On accusa Théophylus de tortures, de meurtres sanguinaires, d’expositions macabres. Et selon Salomée, durant toute la soirée — puis durant son arrestation, son procès, son trajet vers l’échafaud et son exécution —, il ne répéta qu’une phrase. « Votre contact est impur. Vous méritez la justice des limbes. »
Celui que la mort refusait
Au matin, son nom était déjà légende. On l’exécuta — du moins, on l’essaya. Pendu vers onze heures, il resta plus d’une heure suspendu, les pieds à quarante centimètres du sol, les yeux ouverts. Il passait de la peur à l’incompréhension, fixant ceux du premier rang qui enduraient ce spectacle de secousses. On le détacha, on le lesta d’un lourd sac de pierres, on le jeta du quai. Deux heures plus tard, à marée basse, on le revit : une main dépassait de l’eau et faisait signe aux miliciens. Ils hésitèrent une heure de plus avant d’oser. Le sabre, le pistolet, puis un écartèlement par quatre chevaux devenu mythique n’y firent rien. Il regagna sa cellule, sous la consternation du peuple, des familles endeuillées et d’un bourreau désabusé.
La double malédiction
Trois générations passèrent avant que Théophylus ne revît le ciel. Fou au point d’avoir oublié son propre nom, il avait néanmoins fini par comprendre ce qui lui arrivait. La quête à laquelle l’armure l’avait appelé avait échoué, faute de porteur. La mort des quatre cents habitants d’une ville du nord, emportés par une folie contagieuse, lui était donc imputable. Il avait été maudit. Doublement.
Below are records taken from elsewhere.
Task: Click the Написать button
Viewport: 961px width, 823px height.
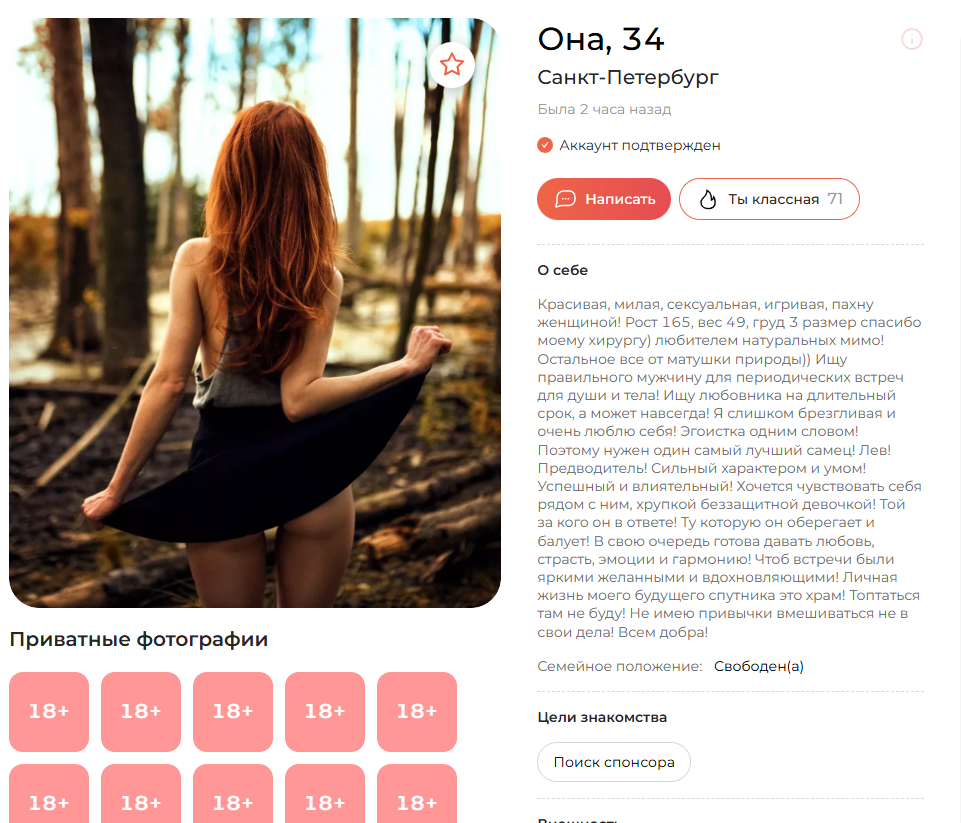Action: pyautogui.click(x=604, y=199)
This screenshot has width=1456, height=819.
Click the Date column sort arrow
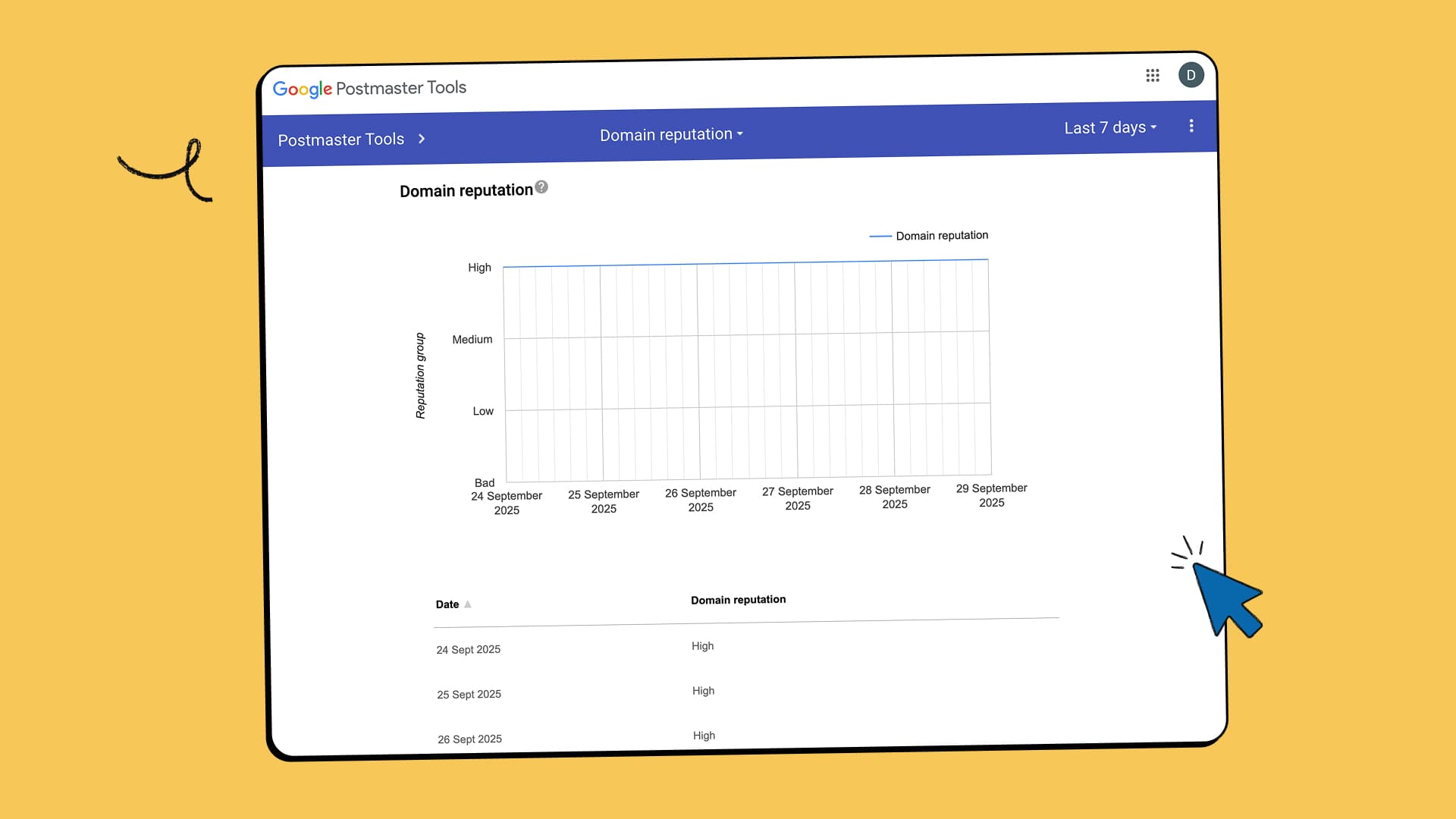[468, 604]
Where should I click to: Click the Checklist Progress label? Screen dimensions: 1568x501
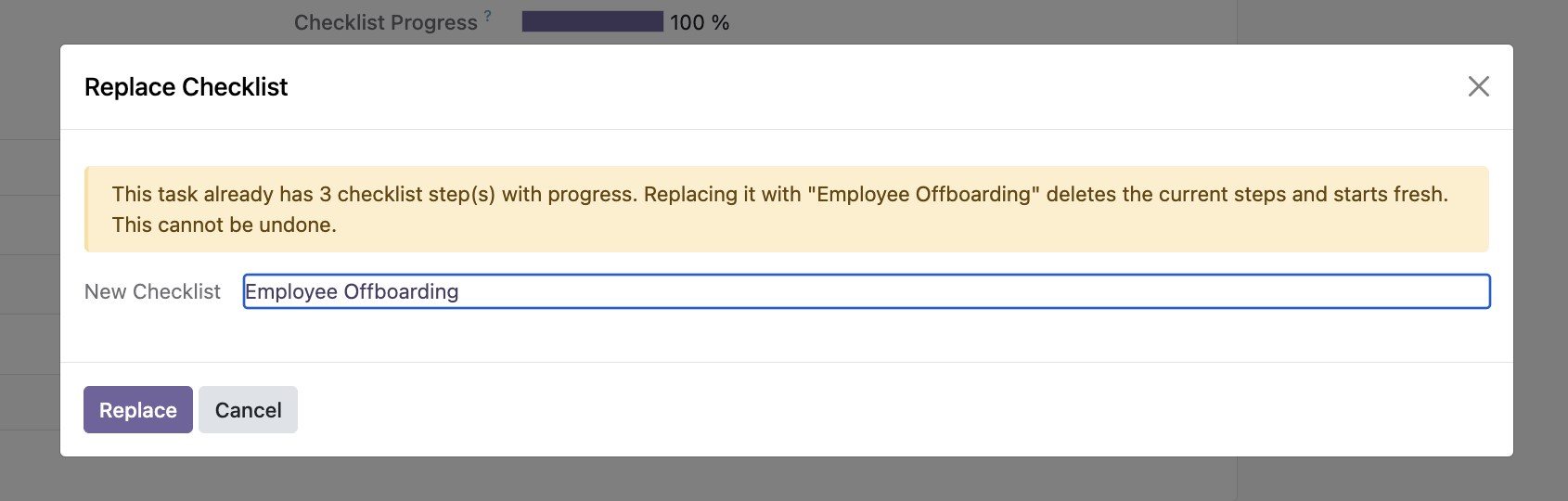click(385, 22)
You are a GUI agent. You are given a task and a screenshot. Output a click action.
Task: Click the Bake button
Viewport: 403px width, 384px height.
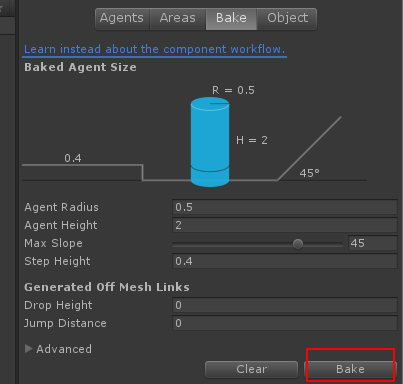pos(350,369)
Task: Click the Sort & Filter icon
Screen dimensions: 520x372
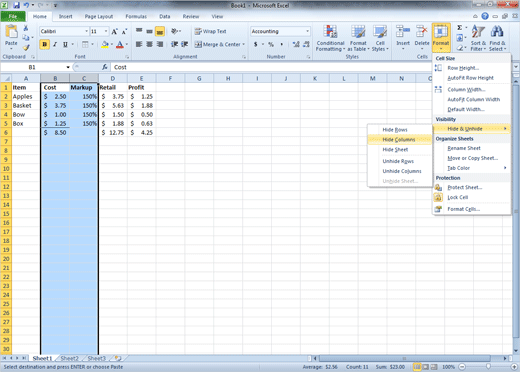Action: click(478, 32)
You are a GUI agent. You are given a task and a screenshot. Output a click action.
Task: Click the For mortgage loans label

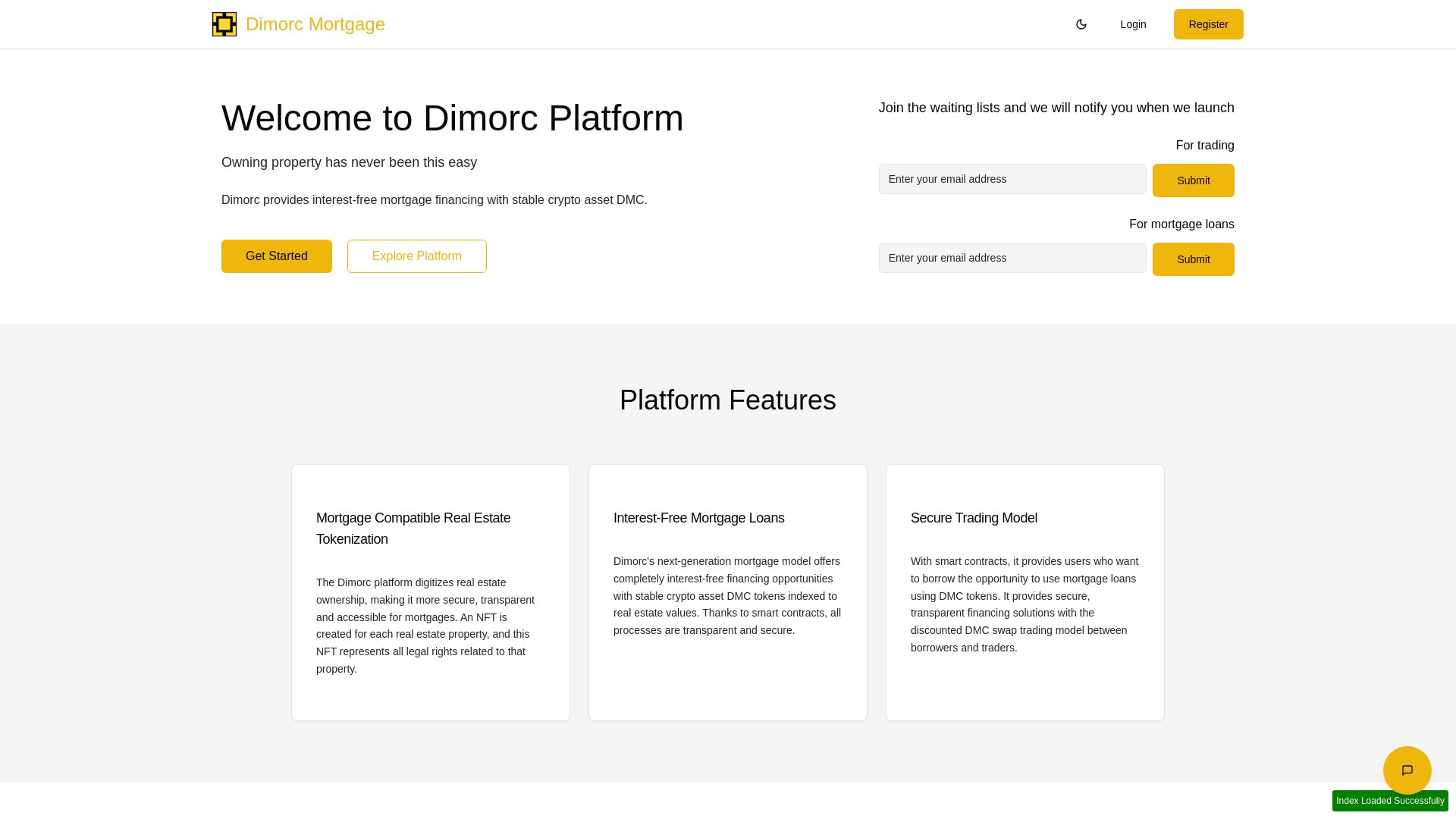coord(1181,224)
D’abord par une immortalité relative : il ne pourrait mourir tant qu’il n’aurait pas sauvé plus d’âmes qu’il n’en avait fait périr. Ensuite par la main de justice, qui fit de lui ce qu’on connaît. Car les prisonniers mouraient à son seul contact. Intrigués, les gardes firent venir trois paladins inquisiteurs. Après deux jours auprès de lui, l’un d’eux le pria de le toucher, pour confirmer un doute. Le paladin, contrairement aux autres, ne mourut pas : il connut une révélation qui le fit pleurer de joie. Théophylus fut alors reconnu voyant d’âme et purgateur de péchés. Sa seconde malédiction était en vérité un pouvoir. D’un contact de la main au front, il pouvait voir l’âme d’un être et rendre justice à l’instant — la mort, ou la bénédiction.
La naissance du Juge
La ferveur du peuple balaya les pressions contre sa libération. Ce jour-là, une femme aimée de tous, accusée du meurtre de ses trois enfants, fut touchée à sa demande par celui que les paladins venaient de nommer le Juge. Il la déclara pure, et la remercia de sa vie pieuse.
Depuis ce jour, et depuis plus de trois cents ans, on fait appel au Juge pour soumettre quelqu’un à son verdict. Mais beaucoup oublient encore une chose : s’il juge le crime dont on les accuse, il juge aussi la nature entière de leur âme. Et de ce tribunal-là, nul ne sort par le mensonge.
Ce portrait appartient à la galerie des héros d’Océania, l’une des portes du cycle Tempêtes et Jambes de Bois — monde maritime de dieux déchus, de cités oubliées, de malédictions et de héros que l’on n’oublie pas.